** START RAW RECORDS **

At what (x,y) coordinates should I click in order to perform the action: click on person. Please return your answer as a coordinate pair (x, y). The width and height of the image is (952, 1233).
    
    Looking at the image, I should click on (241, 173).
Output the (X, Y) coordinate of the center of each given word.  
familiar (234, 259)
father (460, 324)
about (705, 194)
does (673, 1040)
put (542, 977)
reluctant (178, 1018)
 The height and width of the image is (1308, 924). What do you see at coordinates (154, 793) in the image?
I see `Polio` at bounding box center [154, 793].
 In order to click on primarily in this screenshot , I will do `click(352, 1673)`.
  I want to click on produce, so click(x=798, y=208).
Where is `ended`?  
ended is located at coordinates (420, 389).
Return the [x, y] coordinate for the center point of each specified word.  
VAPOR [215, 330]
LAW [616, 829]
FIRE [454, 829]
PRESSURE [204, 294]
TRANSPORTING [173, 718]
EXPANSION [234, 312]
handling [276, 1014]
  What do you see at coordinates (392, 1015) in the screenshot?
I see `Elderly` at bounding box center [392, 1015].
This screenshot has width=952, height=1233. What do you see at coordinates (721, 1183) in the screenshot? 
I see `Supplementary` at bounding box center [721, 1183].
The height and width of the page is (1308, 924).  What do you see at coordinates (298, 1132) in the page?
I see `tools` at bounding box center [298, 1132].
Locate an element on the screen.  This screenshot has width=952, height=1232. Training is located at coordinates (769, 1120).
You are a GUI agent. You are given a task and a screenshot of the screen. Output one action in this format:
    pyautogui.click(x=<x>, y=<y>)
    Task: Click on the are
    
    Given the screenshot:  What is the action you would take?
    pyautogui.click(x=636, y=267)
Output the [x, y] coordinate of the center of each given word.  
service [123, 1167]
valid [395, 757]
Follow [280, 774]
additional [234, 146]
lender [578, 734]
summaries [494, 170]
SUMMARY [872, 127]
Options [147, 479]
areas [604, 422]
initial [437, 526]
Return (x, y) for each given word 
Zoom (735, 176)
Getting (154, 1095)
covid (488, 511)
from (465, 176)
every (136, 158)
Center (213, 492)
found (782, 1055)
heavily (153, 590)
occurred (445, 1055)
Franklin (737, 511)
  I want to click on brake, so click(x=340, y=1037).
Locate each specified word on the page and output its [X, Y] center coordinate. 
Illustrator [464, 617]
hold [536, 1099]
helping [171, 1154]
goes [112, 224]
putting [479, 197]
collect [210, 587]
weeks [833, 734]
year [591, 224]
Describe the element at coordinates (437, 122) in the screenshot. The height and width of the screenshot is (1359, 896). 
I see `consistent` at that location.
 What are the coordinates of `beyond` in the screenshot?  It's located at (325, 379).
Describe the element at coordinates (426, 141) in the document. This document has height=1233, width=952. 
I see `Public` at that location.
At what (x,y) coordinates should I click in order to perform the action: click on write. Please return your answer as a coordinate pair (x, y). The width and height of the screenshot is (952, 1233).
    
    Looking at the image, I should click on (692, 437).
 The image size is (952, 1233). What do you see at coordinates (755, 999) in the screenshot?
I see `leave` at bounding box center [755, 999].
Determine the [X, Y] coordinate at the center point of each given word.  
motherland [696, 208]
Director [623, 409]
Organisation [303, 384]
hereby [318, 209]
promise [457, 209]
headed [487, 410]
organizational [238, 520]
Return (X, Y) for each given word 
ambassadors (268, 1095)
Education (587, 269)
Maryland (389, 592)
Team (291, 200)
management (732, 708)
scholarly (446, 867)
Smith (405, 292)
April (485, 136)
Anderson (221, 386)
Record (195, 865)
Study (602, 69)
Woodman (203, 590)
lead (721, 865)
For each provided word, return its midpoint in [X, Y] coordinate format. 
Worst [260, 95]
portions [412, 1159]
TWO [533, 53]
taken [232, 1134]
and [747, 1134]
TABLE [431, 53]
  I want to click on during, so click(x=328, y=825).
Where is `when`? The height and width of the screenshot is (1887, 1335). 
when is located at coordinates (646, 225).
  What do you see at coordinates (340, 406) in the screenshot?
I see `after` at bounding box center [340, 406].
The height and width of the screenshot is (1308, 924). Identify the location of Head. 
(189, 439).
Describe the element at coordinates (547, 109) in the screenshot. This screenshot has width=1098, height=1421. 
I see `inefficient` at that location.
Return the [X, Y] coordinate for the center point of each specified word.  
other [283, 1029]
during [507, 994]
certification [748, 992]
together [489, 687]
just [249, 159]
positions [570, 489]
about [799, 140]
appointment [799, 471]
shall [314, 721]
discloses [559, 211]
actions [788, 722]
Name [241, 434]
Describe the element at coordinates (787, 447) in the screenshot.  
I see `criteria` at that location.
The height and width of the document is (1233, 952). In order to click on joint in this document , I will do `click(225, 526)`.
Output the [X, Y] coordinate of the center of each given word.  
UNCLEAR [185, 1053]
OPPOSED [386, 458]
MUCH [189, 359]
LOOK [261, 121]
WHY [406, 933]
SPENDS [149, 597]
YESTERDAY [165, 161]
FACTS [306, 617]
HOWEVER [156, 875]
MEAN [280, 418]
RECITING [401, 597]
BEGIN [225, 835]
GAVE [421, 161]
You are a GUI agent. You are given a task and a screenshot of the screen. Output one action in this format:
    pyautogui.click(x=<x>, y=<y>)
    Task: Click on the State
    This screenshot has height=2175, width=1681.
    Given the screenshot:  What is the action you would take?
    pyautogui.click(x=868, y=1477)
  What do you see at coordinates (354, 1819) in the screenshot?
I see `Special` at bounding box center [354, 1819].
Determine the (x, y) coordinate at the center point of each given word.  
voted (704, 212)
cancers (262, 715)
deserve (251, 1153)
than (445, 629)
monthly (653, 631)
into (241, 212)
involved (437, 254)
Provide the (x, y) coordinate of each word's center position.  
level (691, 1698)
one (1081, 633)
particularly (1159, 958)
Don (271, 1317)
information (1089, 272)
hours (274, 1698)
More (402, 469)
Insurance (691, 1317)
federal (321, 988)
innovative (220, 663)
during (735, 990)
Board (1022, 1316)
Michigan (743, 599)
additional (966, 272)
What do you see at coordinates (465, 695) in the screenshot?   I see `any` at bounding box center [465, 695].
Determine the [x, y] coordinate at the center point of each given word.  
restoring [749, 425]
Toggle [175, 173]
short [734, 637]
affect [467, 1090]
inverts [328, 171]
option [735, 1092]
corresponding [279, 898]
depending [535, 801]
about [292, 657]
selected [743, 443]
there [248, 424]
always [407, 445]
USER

** END RAW RECORDS **

**WHAT IS ASKED**
Pull out each line of the listing above that contains the string "specified", matching its capitalization exactly.

**THE SOLUTION**
Return the [x, y] coordinate for the center point of each specified word.  
Locate each specified word on the page and output its [X, Y] center coordinate. 
Return the [X, Y] coordinate for the center point of each specified word.  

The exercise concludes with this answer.